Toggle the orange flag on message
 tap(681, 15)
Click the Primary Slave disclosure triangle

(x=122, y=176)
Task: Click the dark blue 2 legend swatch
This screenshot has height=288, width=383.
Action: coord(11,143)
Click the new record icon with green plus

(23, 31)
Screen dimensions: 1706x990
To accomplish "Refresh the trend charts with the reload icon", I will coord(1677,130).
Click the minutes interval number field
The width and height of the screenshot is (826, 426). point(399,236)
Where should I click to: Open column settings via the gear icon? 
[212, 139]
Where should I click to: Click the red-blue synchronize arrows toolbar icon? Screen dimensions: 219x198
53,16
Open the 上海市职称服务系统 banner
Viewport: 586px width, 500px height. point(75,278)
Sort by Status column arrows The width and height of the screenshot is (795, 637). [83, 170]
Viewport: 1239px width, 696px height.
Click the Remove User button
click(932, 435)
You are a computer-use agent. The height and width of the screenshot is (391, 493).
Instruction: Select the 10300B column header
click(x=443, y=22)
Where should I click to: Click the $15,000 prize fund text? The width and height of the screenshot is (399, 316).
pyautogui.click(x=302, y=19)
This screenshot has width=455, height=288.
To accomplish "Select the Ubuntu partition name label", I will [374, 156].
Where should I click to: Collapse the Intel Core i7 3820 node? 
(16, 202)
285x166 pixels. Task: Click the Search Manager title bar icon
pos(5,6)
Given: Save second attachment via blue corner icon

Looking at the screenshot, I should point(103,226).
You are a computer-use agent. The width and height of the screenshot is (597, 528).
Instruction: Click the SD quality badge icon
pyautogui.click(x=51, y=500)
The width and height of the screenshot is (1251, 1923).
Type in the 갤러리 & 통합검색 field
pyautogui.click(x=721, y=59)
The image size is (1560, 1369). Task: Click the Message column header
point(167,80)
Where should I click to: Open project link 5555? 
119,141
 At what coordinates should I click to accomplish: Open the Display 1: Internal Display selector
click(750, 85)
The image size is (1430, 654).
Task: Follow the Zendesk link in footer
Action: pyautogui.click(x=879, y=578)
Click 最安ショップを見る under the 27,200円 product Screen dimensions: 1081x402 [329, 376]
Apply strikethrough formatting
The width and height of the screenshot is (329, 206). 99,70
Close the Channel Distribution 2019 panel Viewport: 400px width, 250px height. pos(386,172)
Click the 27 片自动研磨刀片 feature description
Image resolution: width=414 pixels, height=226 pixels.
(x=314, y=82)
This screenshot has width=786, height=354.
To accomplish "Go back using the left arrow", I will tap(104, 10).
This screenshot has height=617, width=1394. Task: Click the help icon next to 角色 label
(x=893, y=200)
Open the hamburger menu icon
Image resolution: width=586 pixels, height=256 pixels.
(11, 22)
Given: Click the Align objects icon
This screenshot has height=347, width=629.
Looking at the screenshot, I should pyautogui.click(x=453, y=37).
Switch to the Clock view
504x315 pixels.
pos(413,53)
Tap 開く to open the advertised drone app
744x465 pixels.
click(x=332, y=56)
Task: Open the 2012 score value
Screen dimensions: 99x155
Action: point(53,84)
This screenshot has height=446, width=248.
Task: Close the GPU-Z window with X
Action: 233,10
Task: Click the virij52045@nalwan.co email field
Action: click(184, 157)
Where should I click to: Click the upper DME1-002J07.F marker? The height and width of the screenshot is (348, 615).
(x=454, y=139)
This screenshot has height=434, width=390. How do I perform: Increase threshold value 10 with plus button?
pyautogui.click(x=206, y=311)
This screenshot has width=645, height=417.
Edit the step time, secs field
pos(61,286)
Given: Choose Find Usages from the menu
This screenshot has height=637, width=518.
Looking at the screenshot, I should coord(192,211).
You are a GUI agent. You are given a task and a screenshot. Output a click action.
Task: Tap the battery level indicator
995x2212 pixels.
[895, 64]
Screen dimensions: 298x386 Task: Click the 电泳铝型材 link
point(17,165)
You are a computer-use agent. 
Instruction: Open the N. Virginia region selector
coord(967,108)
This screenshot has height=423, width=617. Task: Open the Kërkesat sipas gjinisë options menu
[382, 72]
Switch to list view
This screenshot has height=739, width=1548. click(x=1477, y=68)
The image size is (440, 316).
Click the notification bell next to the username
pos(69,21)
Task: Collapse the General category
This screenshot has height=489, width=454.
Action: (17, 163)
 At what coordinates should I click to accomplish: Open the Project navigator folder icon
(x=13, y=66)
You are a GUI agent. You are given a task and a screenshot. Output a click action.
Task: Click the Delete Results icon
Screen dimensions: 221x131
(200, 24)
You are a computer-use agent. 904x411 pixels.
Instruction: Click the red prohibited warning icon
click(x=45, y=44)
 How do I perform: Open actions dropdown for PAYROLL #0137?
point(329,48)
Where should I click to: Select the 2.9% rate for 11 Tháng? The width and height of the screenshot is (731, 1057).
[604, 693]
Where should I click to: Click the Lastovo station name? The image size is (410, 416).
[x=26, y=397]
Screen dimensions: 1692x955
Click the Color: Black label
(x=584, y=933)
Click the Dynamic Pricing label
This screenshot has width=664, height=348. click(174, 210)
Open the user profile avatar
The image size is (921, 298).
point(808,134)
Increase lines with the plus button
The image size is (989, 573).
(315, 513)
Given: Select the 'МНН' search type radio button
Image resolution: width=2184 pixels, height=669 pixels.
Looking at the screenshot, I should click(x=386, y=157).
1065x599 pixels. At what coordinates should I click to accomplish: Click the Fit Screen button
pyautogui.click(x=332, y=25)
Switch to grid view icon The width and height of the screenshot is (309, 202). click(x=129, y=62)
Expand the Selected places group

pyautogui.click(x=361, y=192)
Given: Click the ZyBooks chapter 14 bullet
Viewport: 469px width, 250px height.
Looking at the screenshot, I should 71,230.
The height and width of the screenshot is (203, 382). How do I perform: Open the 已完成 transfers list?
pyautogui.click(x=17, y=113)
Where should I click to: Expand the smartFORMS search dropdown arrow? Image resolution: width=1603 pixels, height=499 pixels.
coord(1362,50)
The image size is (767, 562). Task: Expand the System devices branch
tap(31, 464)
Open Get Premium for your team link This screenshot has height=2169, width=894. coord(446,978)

§ **WHAT IS NEEDED**: Search the listing above for the string "will". Copy every line that contains it.

§ **REPLY TO THE TASK**:
To accomplish "Refresh the trend charts with the reload icon", I will coord(1677,130).
To accomplish "Select the Ubuntu partition name label", I will [374, 156].
To accomplish "Go back using the left arrow", I will tap(104, 10).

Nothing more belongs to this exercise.